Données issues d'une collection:
::::
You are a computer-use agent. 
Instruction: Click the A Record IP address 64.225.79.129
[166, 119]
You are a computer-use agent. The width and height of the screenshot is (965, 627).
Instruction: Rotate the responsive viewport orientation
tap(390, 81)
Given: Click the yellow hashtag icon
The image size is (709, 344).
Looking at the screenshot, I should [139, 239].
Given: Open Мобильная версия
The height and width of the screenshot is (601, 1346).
::::
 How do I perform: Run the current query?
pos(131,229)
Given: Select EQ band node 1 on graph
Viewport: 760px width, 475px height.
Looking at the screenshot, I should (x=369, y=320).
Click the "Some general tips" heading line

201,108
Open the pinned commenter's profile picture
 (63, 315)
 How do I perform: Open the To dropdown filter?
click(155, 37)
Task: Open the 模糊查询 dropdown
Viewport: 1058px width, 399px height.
::::
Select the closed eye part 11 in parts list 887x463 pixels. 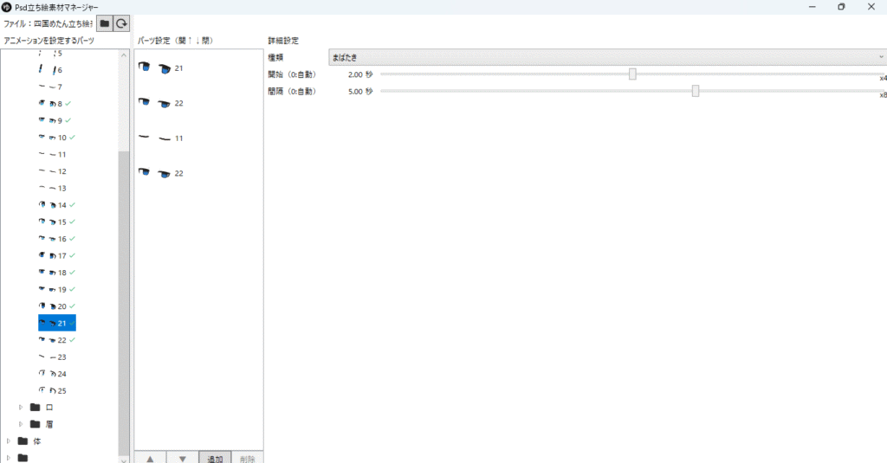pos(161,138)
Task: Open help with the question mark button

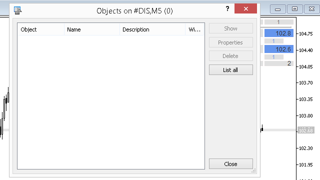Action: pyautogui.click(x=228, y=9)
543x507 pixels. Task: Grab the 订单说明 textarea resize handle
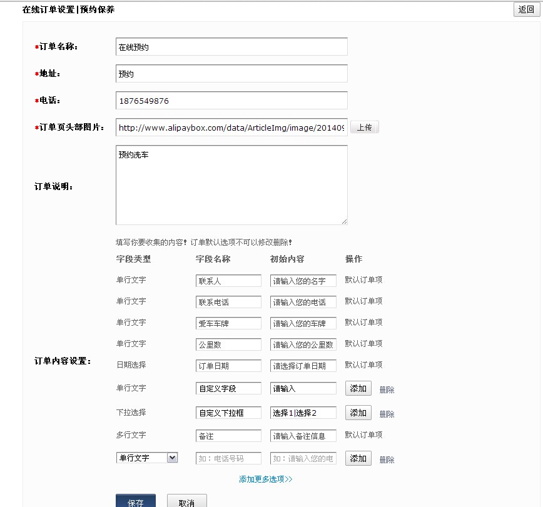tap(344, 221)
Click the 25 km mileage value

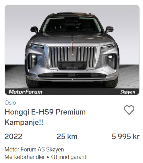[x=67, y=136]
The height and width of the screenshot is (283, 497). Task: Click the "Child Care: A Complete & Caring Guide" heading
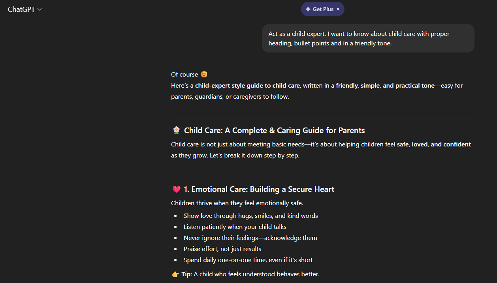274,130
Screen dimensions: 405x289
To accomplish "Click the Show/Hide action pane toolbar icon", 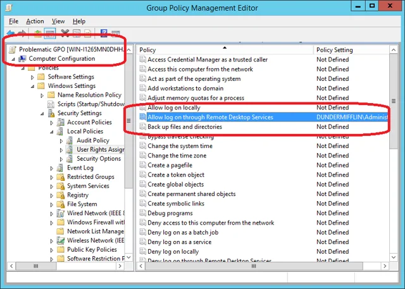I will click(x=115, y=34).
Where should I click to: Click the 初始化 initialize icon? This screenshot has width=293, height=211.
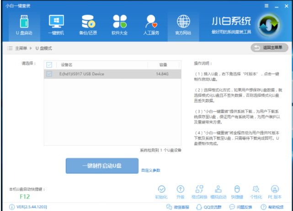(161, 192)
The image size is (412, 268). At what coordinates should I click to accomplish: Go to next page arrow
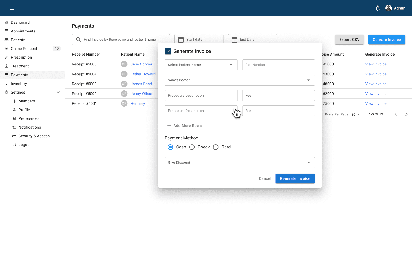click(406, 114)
::::
Extrayez et reproduisez à l'identique les lignes des données, de celle qui contient « How do I perform: Run the current query? » à celle qui contient « Viewport: 1058px width, 399px height. », ces deux lignes incluses.

 How do I perform: Run the current query?
pos(131,229)
Given: Select EQ band node 1 on graph
Viewport: 760px width, 475px height.
Looking at the screenshot, I should (x=369, y=320).
Click the "Some general tips" heading line

201,108
Open the pinned commenter's profile picture
 (63, 315)
 How do I perform: Open the To dropdown filter?
click(155, 37)
Task: Open the 模糊查询 dropdown
Viewport: 1058px width, 399px height.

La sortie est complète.